**** Information provided ****

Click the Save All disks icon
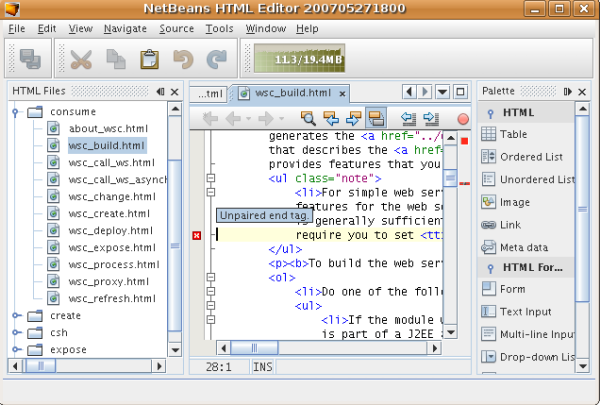600x405 pixels. 30,59
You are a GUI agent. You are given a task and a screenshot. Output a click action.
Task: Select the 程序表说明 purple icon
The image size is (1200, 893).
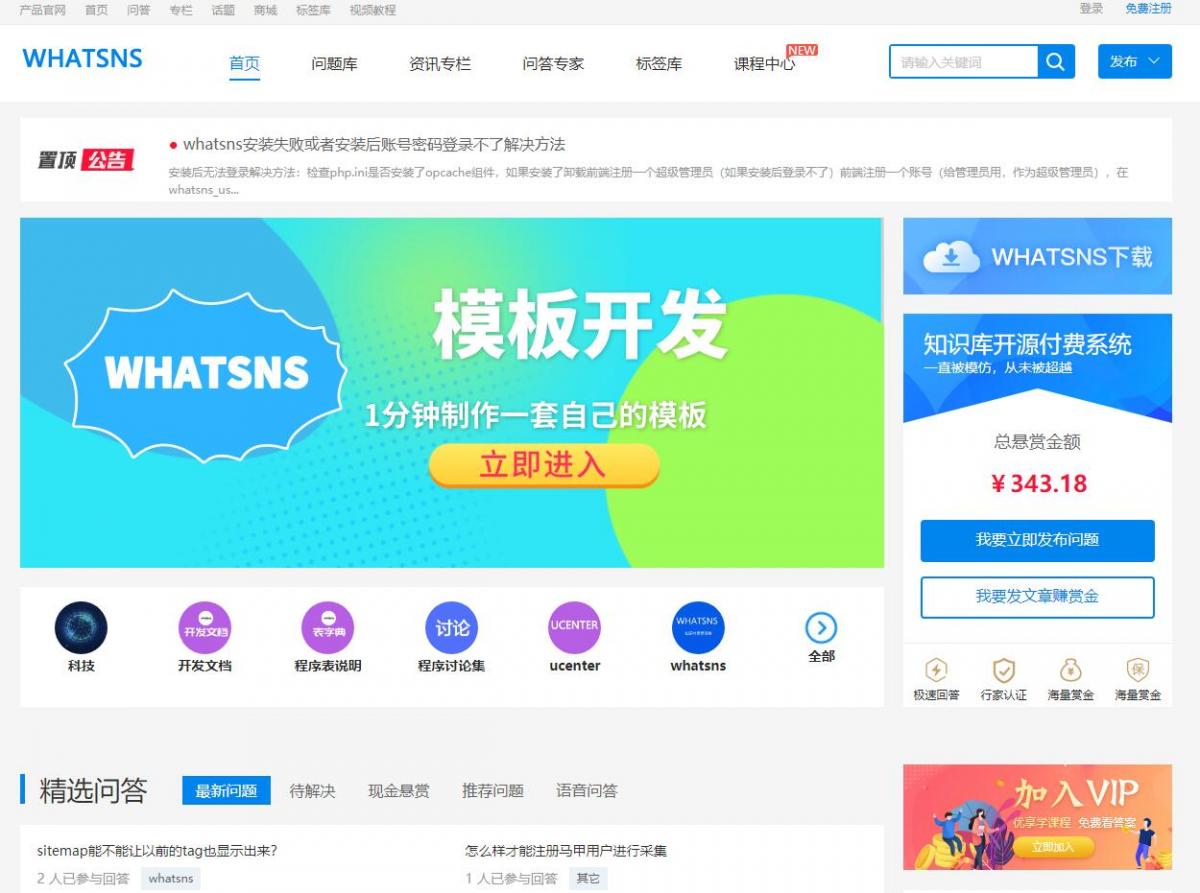pos(328,628)
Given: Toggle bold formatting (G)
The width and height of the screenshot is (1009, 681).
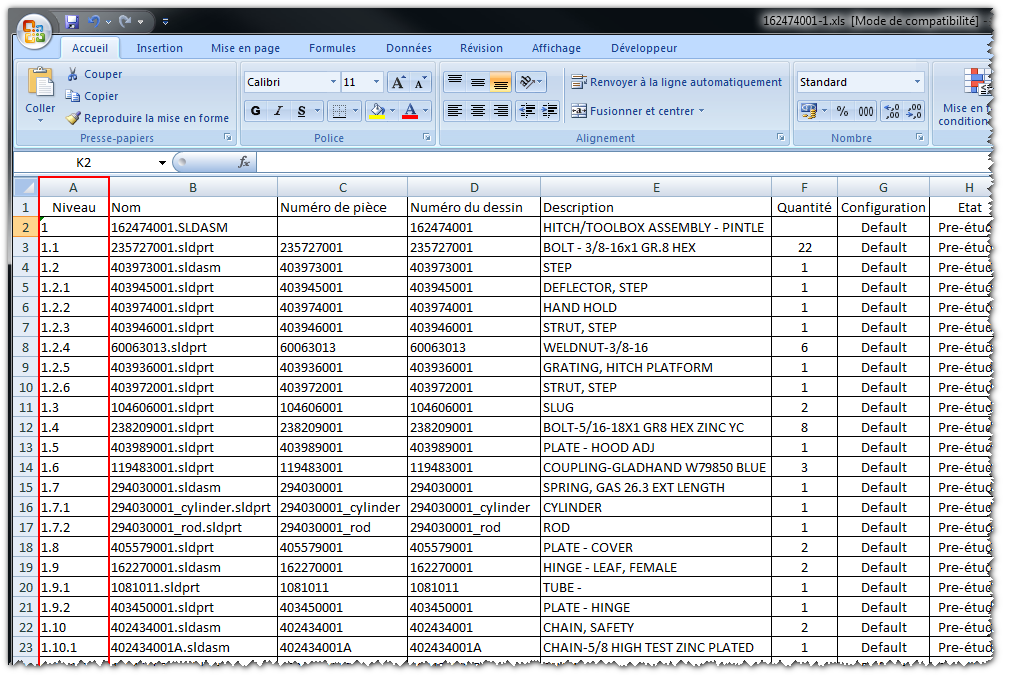Looking at the screenshot, I should 256,111.
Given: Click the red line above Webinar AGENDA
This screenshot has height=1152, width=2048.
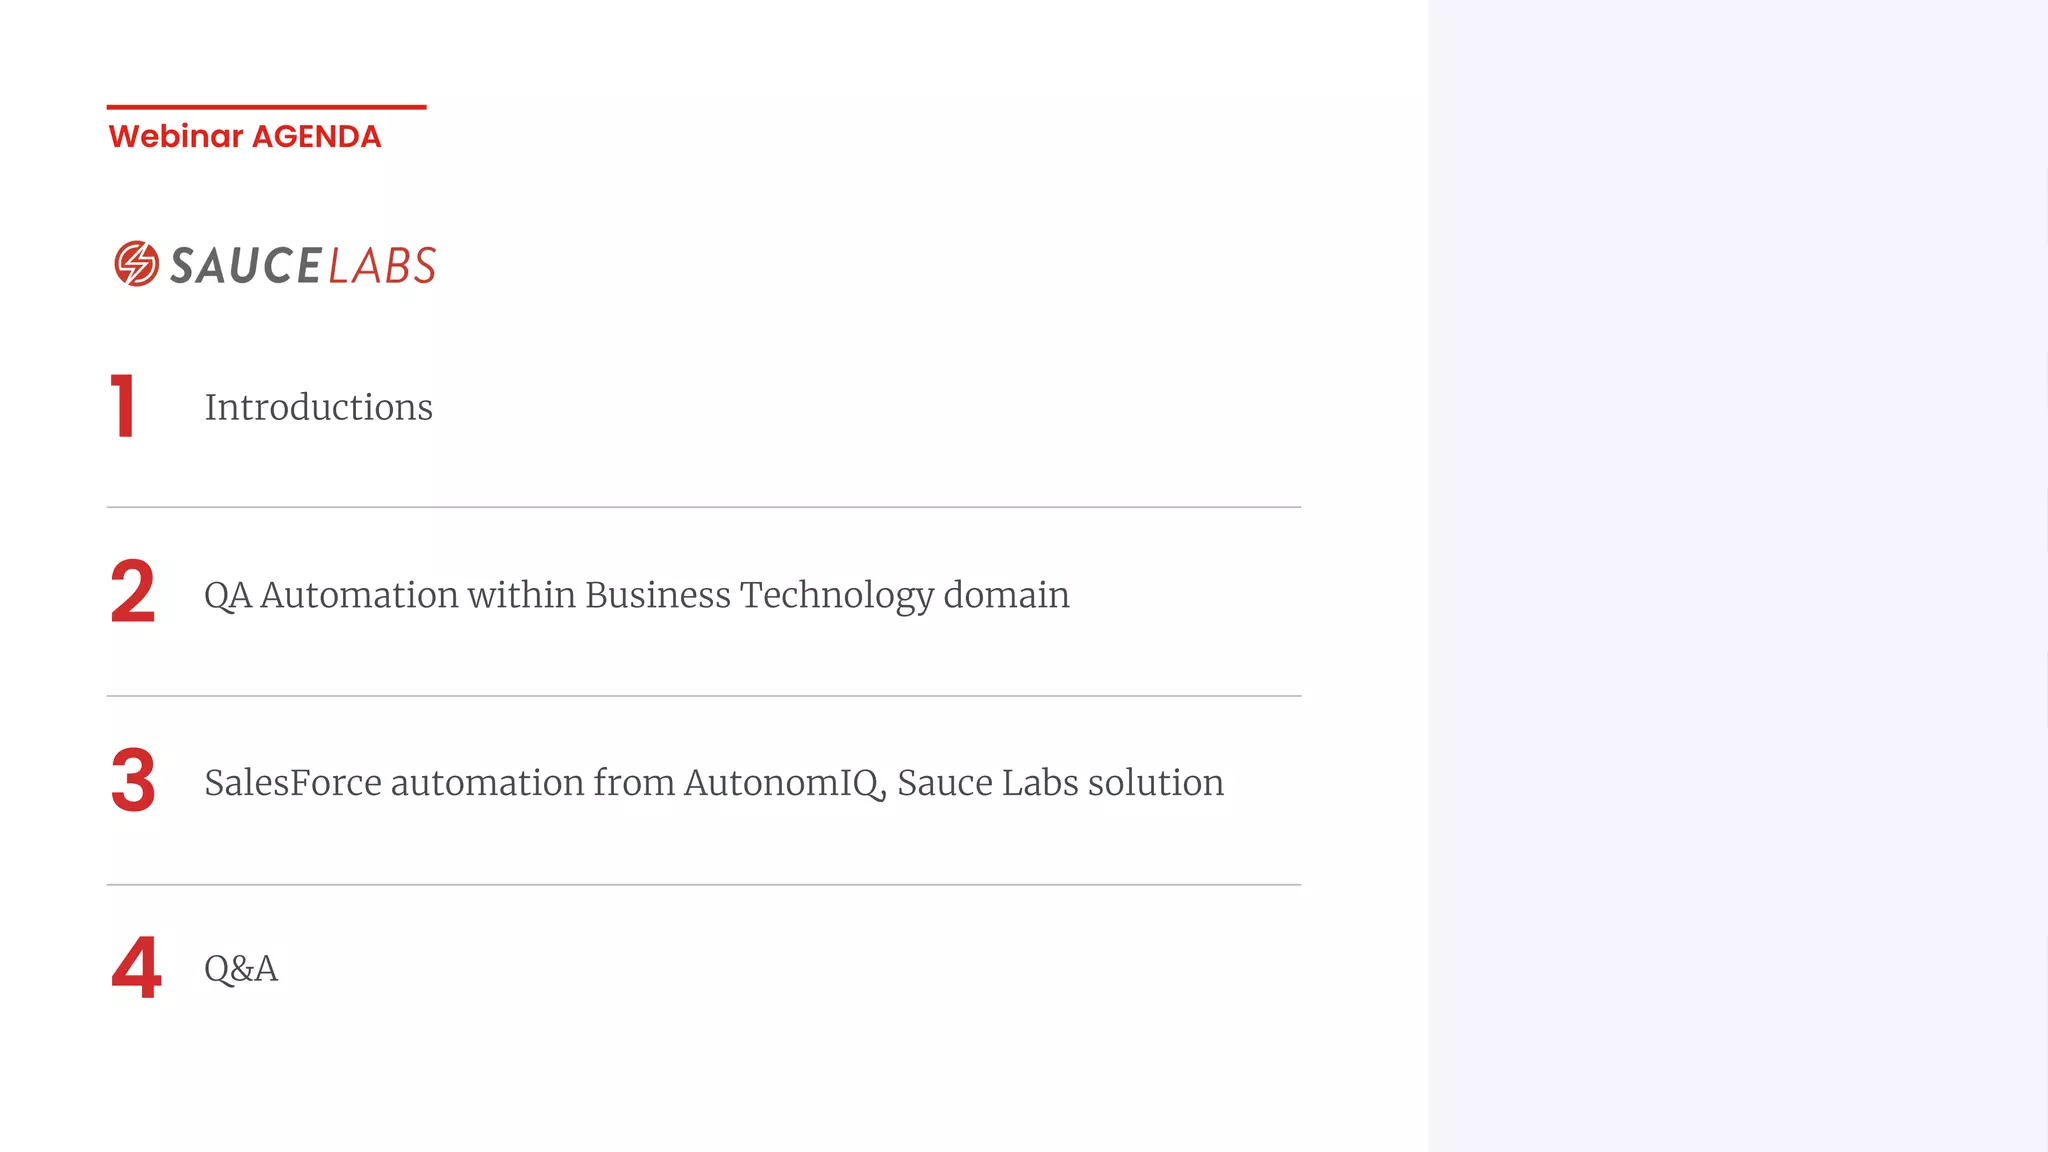Looking at the screenshot, I should pyautogui.click(x=267, y=106).
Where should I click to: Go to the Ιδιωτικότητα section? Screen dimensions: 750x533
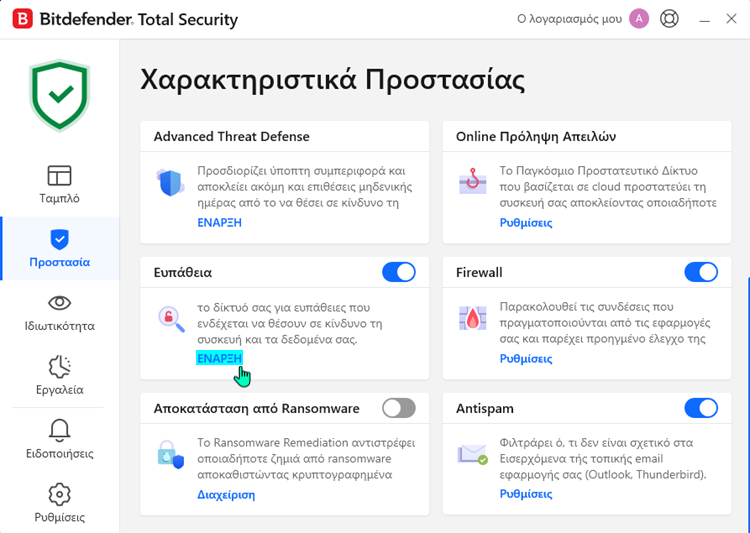coord(59,312)
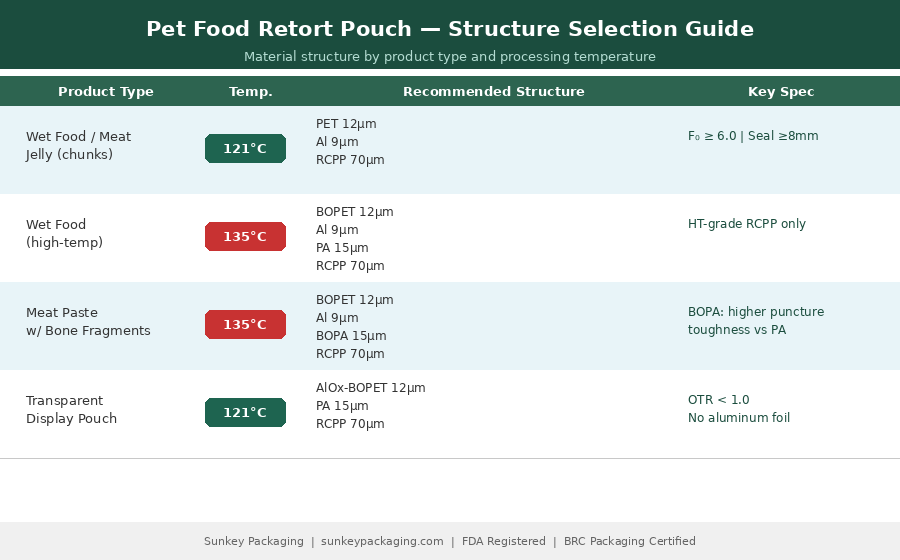This screenshot has width=900, height=560.
Task: Click the Key Spec column header
Action: pyautogui.click(x=781, y=92)
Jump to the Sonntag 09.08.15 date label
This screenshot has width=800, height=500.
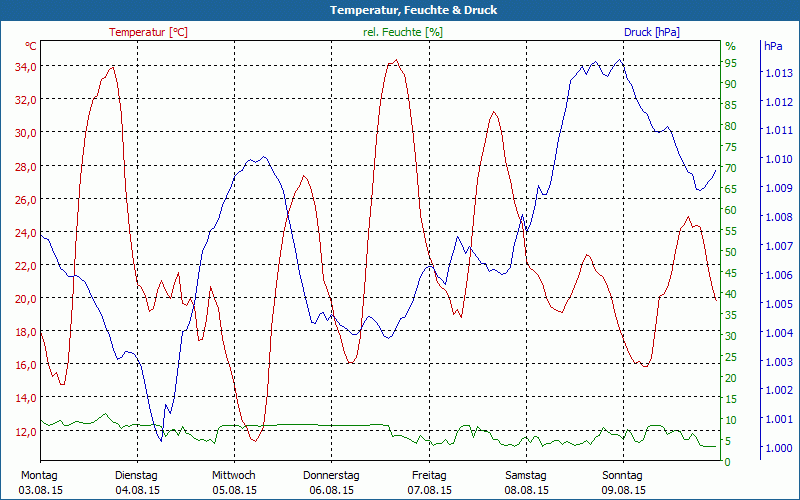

****

### Exercise details
Give back all of the data exactly, but not the pictures.

### Answer for the task
Click the Save All disks icon
600x405 pixels. 30,59
You are a GUI agent. You are given a task and a screenshot. Output a click action.
Task: Select the 程序表说明 purple icon
The image size is (1200, 893).
pos(328,628)
Given: Toggle bold formatting (G)
The width and height of the screenshot is (1009, 681).
Looking at the screenshot, I should 256,111.
Given: Click the red line above Webinar AGENDA
This screenshot has height=1152, width=2048.
Looking at the screenshot, I should pyautogui.click(x=267, y=106).
Where should I click to: Go to the Ιδιωτικότητα section? Screen dimensions: 750x533
coord(59,312)
This screenshot has width=900, height=560.
Task: Click the Key Spec column header
Action: pyautogui.click(x=781, y=92)
Jump to the Sonntag 09.08.15 date label
This screenshot has width=800, height=500.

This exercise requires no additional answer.